After reviewing Deng's legendary career with "three downs and three ups" during which he never lost hope when wrongly criticized and had no hesitation to stand by what was right for the Party and the nation, Hu said Deng was a man the whole Party should be proud of.

"Whenever the Party and people need him the most and at critical moments in the development of the country, Deng always dare to shoulder heavy burdens, no matter it was during the revolution to build New China, the chaotic period of the 'Cultural Revolution' or in the country's reform, opening-up and modernization drive," Hu said.

The president especially cited the important role of Deng in handling the political upheavals at home and abroad in the late 1980s and early 1990s.
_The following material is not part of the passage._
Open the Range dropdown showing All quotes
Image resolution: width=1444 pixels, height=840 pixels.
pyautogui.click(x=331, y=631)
"Deng, together with other Party veterans, firmly supported the Party and Government to rely on the people to uphold the Four Cardinal Principles, maintain national independence, dignity, security and stability, and unswervingly stick to the central task of economic construction and reform and opening up, thus helping the Party and nation to stand the severe tests and uphold the correct course of socialism with Chinese characteristics," Hu said.
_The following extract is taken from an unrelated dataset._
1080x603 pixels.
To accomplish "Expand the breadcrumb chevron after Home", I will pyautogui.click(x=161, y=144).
Deng even made great contributions to the nation when he was 88 year old, Hu said, noting that the late leader made a series of important remarks during his inspection tour of south China in 1992, giving an impetus to China's reform, opening up and modernization drive when the nation is bothered by the question where to go after the 1989 disturbances.

Hu also elaborated on many other creative ideas of Deng that shaped China in the past two and half decades:

-- With his deep understanding of Marxism and great political foresight, Deng for the first time gave a systematic answer on how to build, consolidate and further develop socialism in a developing country like China and gave a complete definition of socialism in the preliminary stage.

-- Deng called on the nation to concentrate on development, allow some regions and people to get rich first so they can help others for common prosperity, saying that planning and the market are only means of economic development rather than the symbols of socialism and capitalism.

-- Deng advocated the household responsibility system in agricultural production, which initiated China's reform and lifted millions of Chinese out of poverty.

-- Based on the international situation in the 1980s, Deng reached a major conclusion that peace and development were the two important issues of the contemporary world, which laid a foundation for the Party and government to shift the focus of work to socialist modernization.

-- Deng had long favored the abolishment of cadres' life-long tenure system and he took the lead in practice, playing a decisive role in the smooth transition of the second generation of central collective leadership to the third.
...
"Great progress has been made in the reunification of the motherland, over which Deng had showed great concern, as Hong Kong and Macao have returned to the motherland and maintained prosperity and stability, and we are working for the final settlement of the Taiwan issue," Hu said.
...
A bronze statue of Deng was unveiled in Deng's hometown. A photo, dossier and relics exhibition of him was held in Beijing, drawing numerous visitors. TV series, documentaries and publications on the late leader have found a ready market across the country.

Crowned as the "chief architect of China's reform and opening up," Deng is considered a "widely recognized outstanding leader in China", says the editorial.

Not only one of the founding fathers of the People's Republic of China, he also led the country on a fast track toward economic boom.
...
"The best way to commemorate Deng is to carry out his idea and adhere to building socialism with Chinese characteristics," the editorial stresses.

In the end, the editorial calls on all the Chinese people to unite and gather around the current Chinese leader Hu Jintao to contribute to China's modernization drive."